Requirement => Below is a set of records. Repeat all of them exactly.

Recorded data =>
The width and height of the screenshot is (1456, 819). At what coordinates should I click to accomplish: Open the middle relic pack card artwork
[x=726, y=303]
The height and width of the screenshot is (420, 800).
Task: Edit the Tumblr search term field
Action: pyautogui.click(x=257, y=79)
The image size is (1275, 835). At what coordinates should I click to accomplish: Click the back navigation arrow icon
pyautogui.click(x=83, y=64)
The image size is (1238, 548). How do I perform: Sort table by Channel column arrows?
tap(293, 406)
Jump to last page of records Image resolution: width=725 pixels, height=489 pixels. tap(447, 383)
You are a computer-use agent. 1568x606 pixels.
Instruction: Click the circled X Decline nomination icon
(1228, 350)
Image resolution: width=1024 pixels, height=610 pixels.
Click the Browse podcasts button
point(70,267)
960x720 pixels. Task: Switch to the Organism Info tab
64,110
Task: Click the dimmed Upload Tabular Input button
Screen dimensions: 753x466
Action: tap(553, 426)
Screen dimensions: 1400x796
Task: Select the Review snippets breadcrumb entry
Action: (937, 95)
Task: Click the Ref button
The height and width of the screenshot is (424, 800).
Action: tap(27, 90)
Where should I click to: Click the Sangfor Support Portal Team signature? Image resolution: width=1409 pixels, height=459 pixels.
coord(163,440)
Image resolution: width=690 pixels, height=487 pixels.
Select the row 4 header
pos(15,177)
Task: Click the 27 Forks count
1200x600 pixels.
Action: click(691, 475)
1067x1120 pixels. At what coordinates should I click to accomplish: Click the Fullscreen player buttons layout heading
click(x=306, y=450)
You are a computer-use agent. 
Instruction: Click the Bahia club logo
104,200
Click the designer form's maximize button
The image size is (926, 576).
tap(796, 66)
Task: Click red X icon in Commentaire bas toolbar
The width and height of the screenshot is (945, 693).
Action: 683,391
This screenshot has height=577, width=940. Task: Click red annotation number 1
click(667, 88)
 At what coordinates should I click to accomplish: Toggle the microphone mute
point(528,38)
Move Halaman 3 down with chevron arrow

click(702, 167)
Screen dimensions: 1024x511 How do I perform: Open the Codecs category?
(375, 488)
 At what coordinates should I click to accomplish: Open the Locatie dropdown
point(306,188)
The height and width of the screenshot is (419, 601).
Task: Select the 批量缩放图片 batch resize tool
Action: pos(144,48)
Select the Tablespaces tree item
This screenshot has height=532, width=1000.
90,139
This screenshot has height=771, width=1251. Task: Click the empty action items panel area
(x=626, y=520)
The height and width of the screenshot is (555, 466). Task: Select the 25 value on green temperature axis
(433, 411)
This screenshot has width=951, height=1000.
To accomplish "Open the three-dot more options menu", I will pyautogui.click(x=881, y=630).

Output for this exercise =>
The width and height of the screenshot is (1456, 819). At what coordinates should I click to accomplish: Open the middle relic pack card artwork
[x=726, y=303]
The height and width of the screenshot is (420, 800).
Task: Edit the Tumblr search term field
Action: pyautogui.click(x=257, y=79)
The image size is (1275, 835). At what coordinates should I click to accomplish: Click the back navigation arrow icon
pyautogui.click(x=83, y=64)
The image size is (1238, 548). How do I perform: Sort table by Channel column arrows?
tap(293, 406)
Jump to last page of records Image resolution: width=725 pixels, height=489 pixels. tap(447, 383)
You are a computer-use agent. 1568x606 pixels.
Instruction: Click the circled X Decline nomination icon
(1228, 350)
Image resolution: width=1024 pixels, height=610 pixels.
Click the Browse podcasts button
point(70,267)
960x720 pixels. Task: Switch to the Organism Info tab
64,110
Task: Click the dimmed Upload Tabular Input button
Screen dimensions: 753x466
Action: tap(553, 426)
Screen dimensions: 1400x796
Task: Select the Review snippets breadcrumb entry
Action: (937, 95)
Task: Click the Ref button
The height and width of the screenshot is (424, 800).
Action: tap(27, 90)
Where should I click to: Click the Sangfor Support Portal Team signature? Image resolution: width=1409 pixels, height=459 pixels.
coord(163,440)
Image resolution: width=690 pixels, height=487 pixels.
Select the row 4 header
pos(15,177)
Task: Click the 27 Forks count
1200x600 pixels.
Action: click(691, 475)
1067x1120 pixels. At what coordinates should I click to accomplish: Click the Fullscreen player buttons layout heading
click(x=306, y=450)
You are a computer-use agent. 
Instruction: Click the Bahia club logo
104,200
Click the designer form's maximize button
The image size is (926, 576).
tap(796, 66)
Task: Click red X icon in Commentaire bas toolbar
The width and height of the screenshot is (945, 693).
Action: 683,391
This screenshot has height=577, width=940. Task: Click red annotation number 1
click(667, 88)
 At what coordinates should I click to accomplish: Toggle the microphone mute
point(528,38)
Move Halaman 3 down with chevron arrow

click(702, 167)
Screen dimensions: 1024x511 How do I perform: Open the Codecs category?
(375, 488)
 At what coordinates should I click to accomplish: Open the Locatie dropdown
point(306,188)
The height and width of the screenshot is (419, 601).
Task: Select the 批量缩放图片 batch resize tool
Action: pos(144,48)
Select the Tablespaces tree item
This screenshot has height=532, width=1000.
90,139
This screenshot has height=771, width=1251. Task: Click the empty action items panel area
(x=626, y=520)
The height and width of the screenshot is (555, 466). Task: Select the 25 value on green temperature axis
(433, 411)
This screenshot has width=951, height=1000.
To accomplish "Open the three-dot more options menu", I will pyautogui.click(x=881, y=630).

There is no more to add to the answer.